◆ TEXTO FORNECIDO
Quem era pré-adolescente desocupado na década de 90 com certeza se lembra de Olho no olho, novela das sete protagonizada por três jovens poderosos de olhos coloridos. Felipe Folgosi, como Aleph, mais Nico Puig e Patrícia de Sabrit explodiam coisas, moviam objetos e provavelmente flutuavam, com suas pupilas azuis (os bonzinhos) ou vermelhas (o vilão). Tony Ramos fazia o padre Guido e Maria Zilda ficava deprimida ao som de Down em mim cantada por Edson Cordeiro (certas coisas não se esquecem...).
Falo disso porque a Record estreou há umas duas semanas Caminhos do Coração. Nome nada a ver para uma novela que quer ousar em sua história, trazendo crianças-mutantes com poderes especiais, como a menina com asas, o menino-lobo, a garota com super visão etc. Levando em consideração os primeiros capítulos, creio que a novela vai ficar bem abaixo do esperado. Mas não por causa dos mutantes (essa proposta "inovadora"), mas porque o autor é uma negação. Ele escreve muito mal. Os diálogos são detestáveis. A direção inexiste, e, quando existe, quer causar algum impacto repetindo trechos de cena ao som de uma música de ação durante segundos, minutos intermináveis.

◆ TAREFA A REALIZAR
Imprima, sem nenhuma alteração, o trecho do texto sobre novelas que começa nas palavras "Falo disso porque" e para logo depois de "segundos, minutos intermináveis.".

◆ DADOS
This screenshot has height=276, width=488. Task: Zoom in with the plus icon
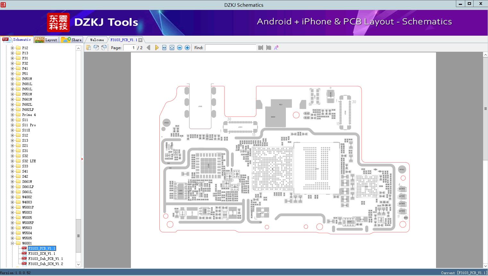[x=187, y=48]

◆ SOLUÇÃO DETALHADA
Falo disso porque a Record estreou há umas duas semanas Caminhos do Coração. Nome nada a ver para uma novela que quer ousar em sua história, trazendo crianças-mutantes com poderes especiais, como a menina com asas, o menino-lobo, a garota com super visão etc. Levando em consideração os primeiros capítulos, creio que a novela vai ficar bem abaixo do esperado. Mas não por causa dos mutantes (essa proposta "inovadora"), mas porque o autor é uma negação. Ele escreve muito mal. Os diálogos são detestáveis. A direção inexiste, e, quando existe, quer causar algum impacto repetindo trechos de cena ao som de uma música de ação durante segundos, minutos intermináveis.